A USER is, from the view of a unixoide system (like OS X is), a number "UID" (UserID) in a list among others. Take a look in /etc/passwd where all system users are listed.

Human "users" may be listed elsewhere depending on the authentication method used.

Some of the "users" have the privilege to login to system either directly or from remote.

All other humans or machines looking at the system or the filesystem are "Others" (everyone) from the systems point of view.

They have only the rights to look onto or access objects (files) as defined in the Others (Everyone) section of a object rights table. Mostly just -r- or no rights at all.

Your example:

Given, that you have created some human "users" on the OS X Server with the (default) privilege to log in.

If such a user accesses the system either from console (directly) or from remote, the user have to login for using his rights on the filesystem e.g. to access, manipulate or delete objects the user have the rights on.

For such a "logged in" user the POSIX permission system apply's.

If you set up an additional server application (Share) to grant others access to a defined set of objects (volume/folder) a user connecting from remote with the correct protocol become a client of this server application. (e.g. a Samba (SMB) Server running on your system)

If there is a authentication for this user available "name-password" the user become a server share user with predefined rights on that share.

Mostly (and that may leads to confusion) the used login name / password sheme is the same as on the system.
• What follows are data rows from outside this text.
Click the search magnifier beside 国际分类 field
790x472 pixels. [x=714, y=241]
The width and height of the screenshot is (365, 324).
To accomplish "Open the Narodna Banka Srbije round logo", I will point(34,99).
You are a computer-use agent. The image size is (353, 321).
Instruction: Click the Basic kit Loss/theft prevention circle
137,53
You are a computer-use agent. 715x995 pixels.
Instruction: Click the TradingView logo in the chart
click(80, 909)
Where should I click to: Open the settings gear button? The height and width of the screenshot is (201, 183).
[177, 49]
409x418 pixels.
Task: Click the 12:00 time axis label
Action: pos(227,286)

But you have to see that names are useless for the system. The system intern use only the UID's. Names are only valid for the authentication (login) process to compare name and password to the entry in the authentication database.
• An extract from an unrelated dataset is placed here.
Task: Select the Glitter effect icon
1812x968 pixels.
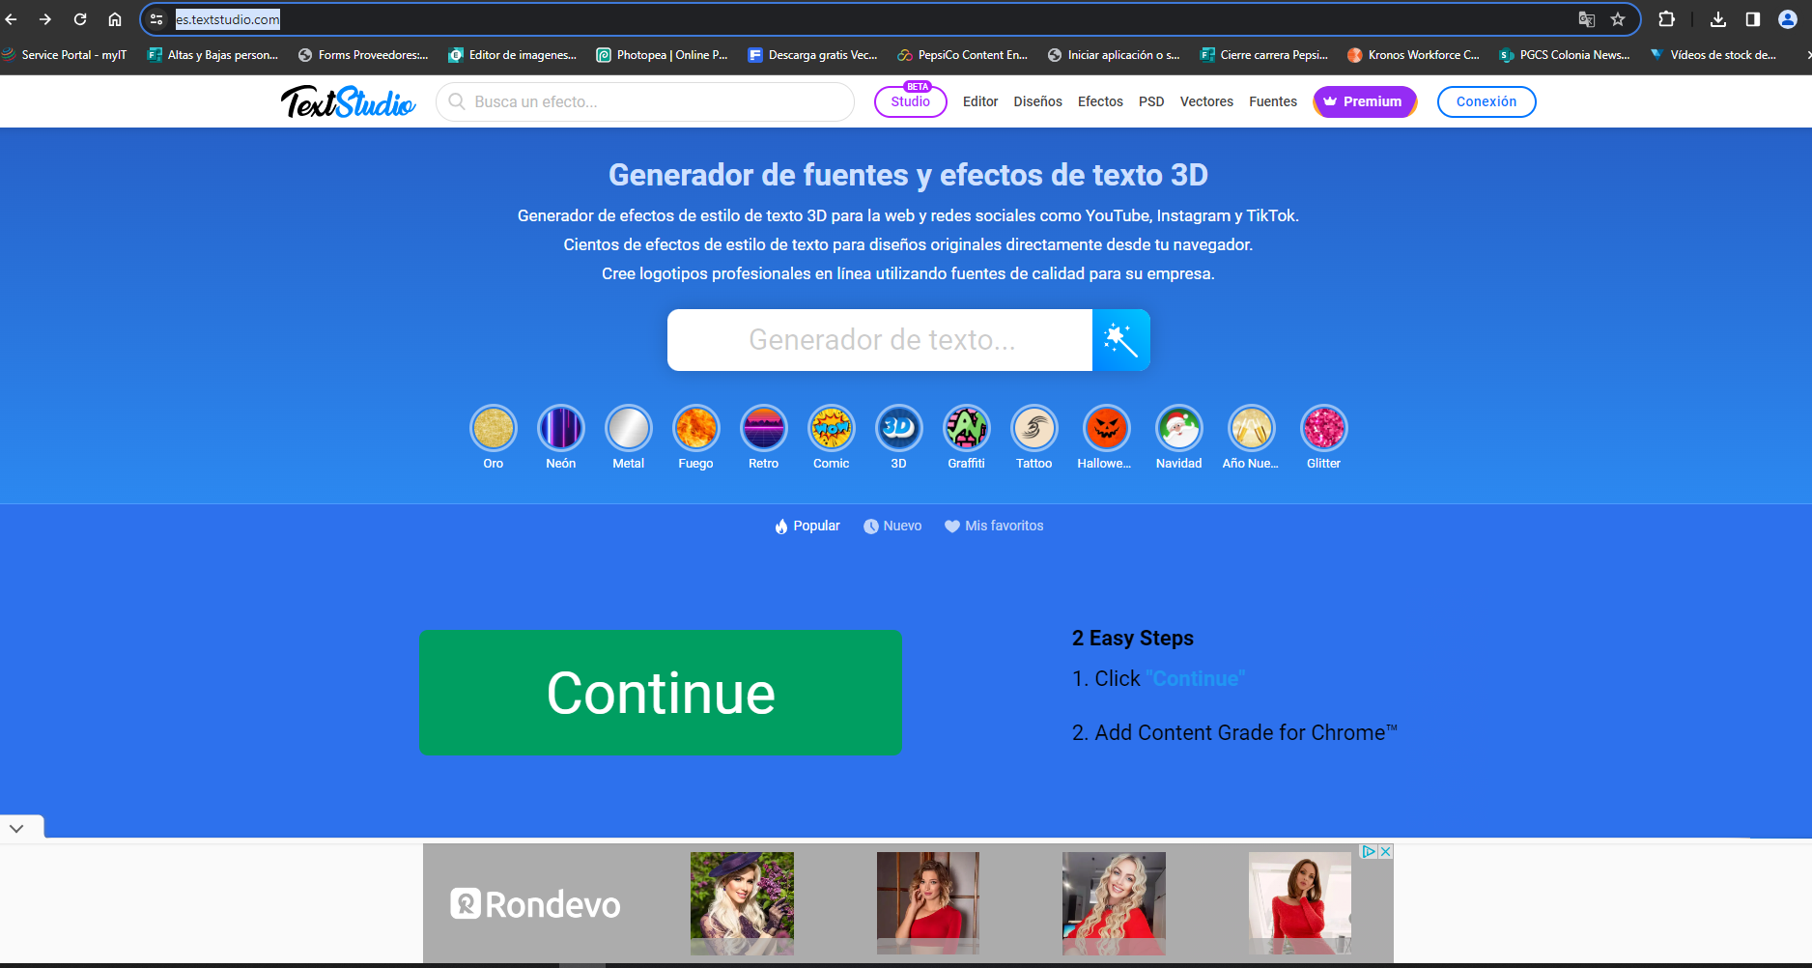Action: [x=1323, y=428]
But, and this is the point, this construction is like a system (server) inside a system (server) and has not much to do with the underlying system (e.g. OS X server) except the underlying system (OS X Server) granted the "system-user" Share-server to use its resources (filesystem).

For such a server-user a different set of permissions can be defined and stored maybe in a ACL.
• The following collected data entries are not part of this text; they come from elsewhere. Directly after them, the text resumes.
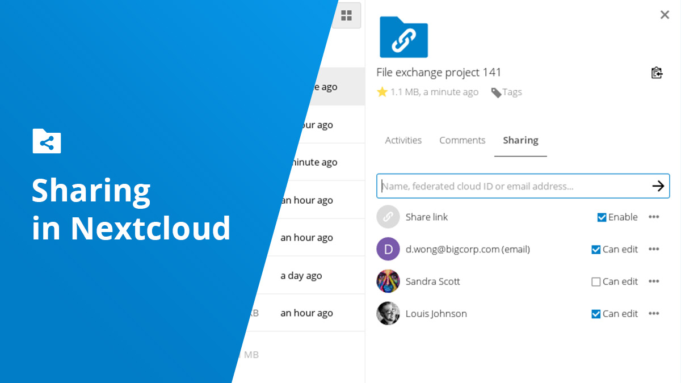Click the sharing icon on the blue banner

pyautogui.click(x=47, y=141)
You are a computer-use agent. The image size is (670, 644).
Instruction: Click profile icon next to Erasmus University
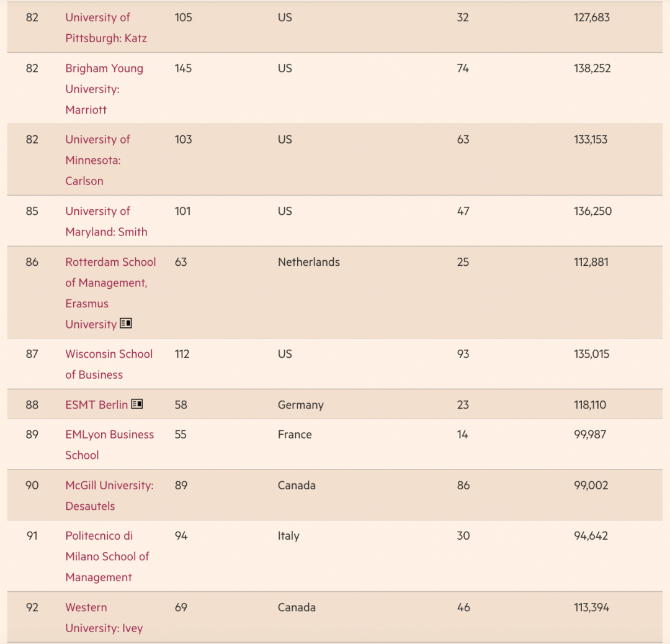click(x=125, y=324)
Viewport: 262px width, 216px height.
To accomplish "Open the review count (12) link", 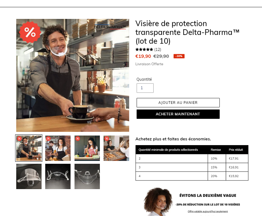I will [x=158, y=50].
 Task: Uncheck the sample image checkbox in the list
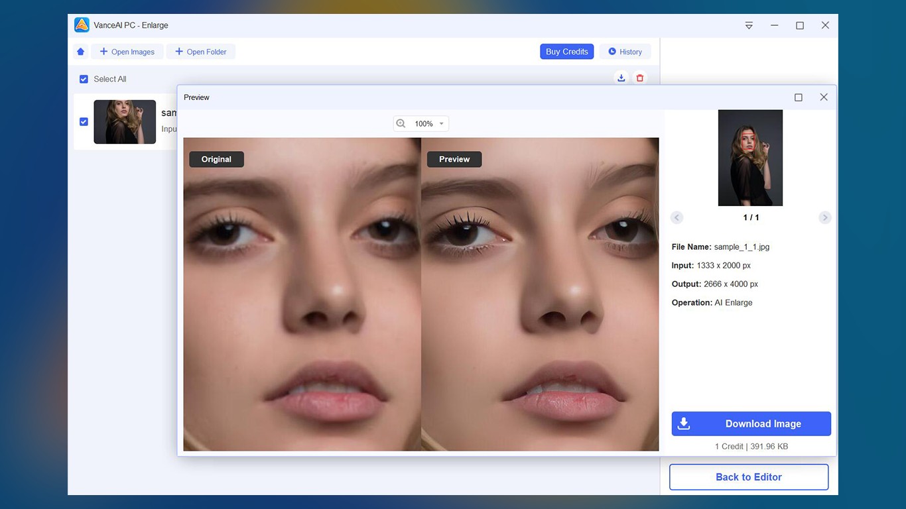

So if the Share-Server-User "Greta" looks on the Share, she see the rights on "her" files as defined in the ACL and that a file belongs to "Greta"

A logged in OS X system user looking on the same file will see the POSIX sheme as the underlying filesystem definitely is owned by Admin who is a member of the group Staff and the permissions are set for Admin-Staff-Everyone.

Same with the VNC (as you wrote).

To VNC on a system, first on that system a VNC Server must running and you did not log in as Admin of the OS X Server but as a user named Admin on the VNC Server. For convenience the VNC uses the authentication system of the server but the file permissions on the Share-Server you will see are the ACL's not the POSIX ones as "you" look thru the VNC-Server on files of the Share-Server. (where the VNC is no valid user) ........

Dont let's dive go to deep in technical functions 🙂

Got it?

Cheers - Lupunus

axelessbaum wrote:

Ok, that makes sense.

But when you DO have users who access the files over a network, and the ACLs apply, how do those users get any information about the ACLs? How do they know what folders they can and cannot write into?

The users don't need to know, this is all managed by the server or operating system. In the case of accessing a server shared volume, when the user tries accessing a file or folder they make a request which is process by the server. The server compares their user account to the ACL lists to see what if any permissions the user is allowed and then allows the user to perform their task if they have the right permission, e.g. reading a file, or writing to a file, or deleting a file.

ACLs as Lupunus said give far more precise control than the limited POSIX approach.

What I would say that Lupunus did not is that my own experience is that with Snow Leopard or Lion servers it is almost compulsory to use ACLs rather than POSIX permissions.

I would also make it clear that one can use ACLs locally on a computer, they are defined and work exactly the same way but the operating system locally checks to see if a user has the level of access needed to do an operation.

Apple were a little late in implementig ACLs, both Linux and Windows had them before they got added to Mac OS X.